Una versión larga (nunca es igual, suelo improvisar):
Yo bendigo este pan, que es la tierra; el alimento de hombres y espíritus, el cuerpo del sacrificio. Yo lo consagro y lo entrego al Otro Lado para que nos hermane y al comerlo seamos uno.
- Dejar el pan en el plato, tomar la botella de vino y consagrar el vino. En la versión corta sería lo mismo que con el pan, en la larga suelo decir algo así:
Yo bendigo este vino, sangre de la tierra, sangre del sacrificio. Yo consagro este vino, alimento de los espíritus, veneno que me llevará al Otro Lado, y lo entrego a los espíritus para que al beberlo seamos uno.
- Servir el vino en la copa. A depender de nuestra preferencia podemos tomar antes (para mostrar a los espíritus que lo ofrecido es bueno y limpio) u ofrecer antes (por educación solemos servir antes a los invitados). Yo a veces hago una u otra. En todo caso, si bebemos primero brindaremos por ellos y beberemos en su honor, y después les ofreceremos la copa. Si queremos invitarles a ellos primero podemos ofrecer la copa, meditar unos minutos y luego beber, o verter antes de beber un chorro a la tierra, ofreciéndolo así, beber nuestro trago y dejar el resto de la copa para ellos. En grupo, la copa pasará de mano en mano para beber por turnos.
- Al beber, yo recomiendo hacerlo con mucha consciencia, como si realmente tomáramos una pócima o veneno que nos llevará al otro lado. Cerrar los ojos, saborearlo y meditar unos instantes en nuestras emociones y sensaciones tras tragar.
- Tomar la botella y verter vino sobre el pan, declarando o simplemente tomando consciencia de su simbolismo (la carne y la sangre sacrificada, cuerpo y espíritu, la comunión del mundo físico con el Otro Lado y nuestra unión con los espíritus).

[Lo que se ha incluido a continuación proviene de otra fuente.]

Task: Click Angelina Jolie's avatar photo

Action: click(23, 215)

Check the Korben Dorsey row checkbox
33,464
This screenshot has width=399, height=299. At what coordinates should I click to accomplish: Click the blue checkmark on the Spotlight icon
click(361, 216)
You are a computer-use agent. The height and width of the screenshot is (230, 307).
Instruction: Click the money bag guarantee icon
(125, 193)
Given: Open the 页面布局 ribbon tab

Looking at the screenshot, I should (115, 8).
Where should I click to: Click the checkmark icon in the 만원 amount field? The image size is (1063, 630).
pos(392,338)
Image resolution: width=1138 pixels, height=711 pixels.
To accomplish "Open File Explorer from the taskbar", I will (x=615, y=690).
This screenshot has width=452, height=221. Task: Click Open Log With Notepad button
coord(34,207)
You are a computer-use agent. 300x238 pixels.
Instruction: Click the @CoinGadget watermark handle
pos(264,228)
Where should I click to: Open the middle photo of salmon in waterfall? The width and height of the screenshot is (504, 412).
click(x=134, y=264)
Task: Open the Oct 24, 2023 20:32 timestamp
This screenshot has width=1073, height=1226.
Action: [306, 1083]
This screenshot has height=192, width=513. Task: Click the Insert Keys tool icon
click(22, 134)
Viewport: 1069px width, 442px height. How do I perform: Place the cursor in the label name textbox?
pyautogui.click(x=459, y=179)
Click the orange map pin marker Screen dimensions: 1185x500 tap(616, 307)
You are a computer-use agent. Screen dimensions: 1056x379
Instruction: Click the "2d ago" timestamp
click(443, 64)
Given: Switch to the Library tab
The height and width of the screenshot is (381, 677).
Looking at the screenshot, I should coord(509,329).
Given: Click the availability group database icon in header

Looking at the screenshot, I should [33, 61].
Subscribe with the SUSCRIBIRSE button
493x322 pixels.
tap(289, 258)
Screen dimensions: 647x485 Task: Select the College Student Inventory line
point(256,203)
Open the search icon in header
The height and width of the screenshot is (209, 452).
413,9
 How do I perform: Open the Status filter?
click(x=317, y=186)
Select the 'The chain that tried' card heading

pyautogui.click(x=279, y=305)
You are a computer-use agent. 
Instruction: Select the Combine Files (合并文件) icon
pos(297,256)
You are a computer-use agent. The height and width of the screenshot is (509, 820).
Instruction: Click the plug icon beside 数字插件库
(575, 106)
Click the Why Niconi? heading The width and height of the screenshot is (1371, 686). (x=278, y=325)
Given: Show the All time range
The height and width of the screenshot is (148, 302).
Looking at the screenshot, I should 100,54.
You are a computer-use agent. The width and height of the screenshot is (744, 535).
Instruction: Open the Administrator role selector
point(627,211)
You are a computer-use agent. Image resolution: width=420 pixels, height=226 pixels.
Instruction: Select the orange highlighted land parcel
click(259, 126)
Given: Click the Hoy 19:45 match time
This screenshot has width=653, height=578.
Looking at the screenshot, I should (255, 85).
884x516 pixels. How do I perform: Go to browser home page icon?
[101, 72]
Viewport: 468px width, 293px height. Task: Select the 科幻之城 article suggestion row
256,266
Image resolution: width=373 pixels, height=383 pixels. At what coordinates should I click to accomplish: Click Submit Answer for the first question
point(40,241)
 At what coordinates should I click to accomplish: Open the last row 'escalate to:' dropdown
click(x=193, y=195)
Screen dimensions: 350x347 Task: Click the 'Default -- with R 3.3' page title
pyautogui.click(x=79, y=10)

- Tomar un pedazo de pan y comerlo, entregando el resto en el plato a los espíritus. En grupo, el que haya vertido el vino en el pan repartirá un pedazo a cada uno.
Tras la comunión, podemos observar el entorno buscando manifestaciones de la Otredad, meditar, utilizar algún sistema adivinatorio para comunicarnos o preguntar cosas a los espíritus, e incluso ir a dormir incubando el sueño para encontrarnos con ellos al Otro Lado. En akelarre puede verterse un poco más de la botella de vino a la tierra y beber el resto como enteógeno en trance extático, abriendo las puertas con este rito a lo que los espíritus deparen.
Este rito es útil no sólo para la comunión con los espíritus, sino como apertura respetuosa y que nos acerca a ellos para adivinación, hechicería o cualquier trabajo mágico con ellos.
¡Y esto es todo! Espero que os haya gustado. Como curiosidad, ¿practicáis algún tipo de ritual parecido?